After a long period of being closed into our own self, when the aesthetic questions were solved from the ethic point of view, which was the best that could be hoped for – an artist could show his or her character mainly by not renouncing his or her artistic opinion, which, on the one hand was positive, but on the other hand, it isolated and continued to distance Slovak art from world art. In the mid 1980's, the young artists encouraged an apparent relaxation of the atmosphere. The artists who did not have the personal experience of the 1960's and the perfidy of the so-called ‘process of cultural consolidation’, openly responded to the artistic movements of those days. Moreover, they did not have to defend their former viewpoints as their older colleagues had to. Full of youthful and fresh enthusiasm for what was new in the world of art – tendencies such as the ‘neue Wilde’, the new sensibility, the trans-avant-garde, they spontaneously began to use such classical artistic media as the picture and the sculpture. Actually, with them, it was nothing special because in most cases they even did not know any avant-garde artistic methods, nor did they have a though that the ways of expressing oneself by concept or through performance were for the official Czechoslovak cultural policy unacceptable, moreover, that the ruling circles did not consider them to be art but saw in them the ideologically adverse influence of the West, and the artists who produced them – persecuted and interrogated by secret police for many years – were alleged to be enemy agents. The young artists, who briskly entered the art scene in several waves, Jozef Šramka in the first wave, Laco Teren and Ivan Csudai in the second, and Miloš Novák and Martin Knut in the third, managed to break the ice and free the real art, which vegetated at the outskirts of the official art. This art was being produced by the alternative groups of artists, who were practising the avant-garde styles of the 1960's, including the new figure presentation, Constructivism, and above all conceptualism and post-conceptualism orientated tendencies.
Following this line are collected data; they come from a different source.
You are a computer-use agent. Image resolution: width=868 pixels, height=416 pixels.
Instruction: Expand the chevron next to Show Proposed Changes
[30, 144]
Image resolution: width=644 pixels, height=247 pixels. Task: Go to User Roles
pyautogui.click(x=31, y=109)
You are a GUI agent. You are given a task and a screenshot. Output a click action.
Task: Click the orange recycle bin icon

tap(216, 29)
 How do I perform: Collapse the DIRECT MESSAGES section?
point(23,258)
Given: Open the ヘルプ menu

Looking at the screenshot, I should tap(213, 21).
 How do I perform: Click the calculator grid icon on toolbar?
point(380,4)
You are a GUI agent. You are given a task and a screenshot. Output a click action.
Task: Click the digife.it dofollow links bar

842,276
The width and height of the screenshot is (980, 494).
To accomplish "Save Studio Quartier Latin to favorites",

The emergence of a new wave of young artists posed many problems. In comparison with the rejected unofficial artists, these young represented the politically untroublesome ‘golden youth’, who, owing to their prominent parents, were allowed to study, travel abroad and explore the world. With respect to those who were condemned by the communist regime during the whole period of the 1970's and 1980's, could not exhibit, and sometimes even struggled for survival, it was certainly unjust. (In Czechoslovakia the Art business did not exist then – and even today it is not functioning properly; the state had the exclusive monopoly in this sphere, owning all art galleries). Young artists, who had little information about the alternative art scene, did not have deeper understanding of the relations existing there, and were often intolerant. After a time, when the situation crystallised, it became obvious that the invasion of new artists, not burdened by the past, could bring some benefits. The rivalry between the official and unofficial art scene in the previous years turned up to be false. In fact, there were two groups of artists coexisting here: those who were already recognised at home and abroad in the 1960's, and a little younger, who were working alongside the older, and identified with the older colleagues’ world view. The other group was represented by the artists, who, excluding a few exceptions, in compliance with the empty slogans proclaiming the ideological purity, produced works that were to satisfy the mediocre taste of the official representatives of power, which was often downright gain seeking. The late 1980's, when differences between the young artists, who emerged in several waves, could be seen in the quality of the works produced, and in the originality and political orientation of the artists, brought a change of the situation. Dialogue became real, shifted to the field of creative process; and it was the artists of various tendencies (of course comparable to those in Western Europe) that were communicating here with the help of artistic means.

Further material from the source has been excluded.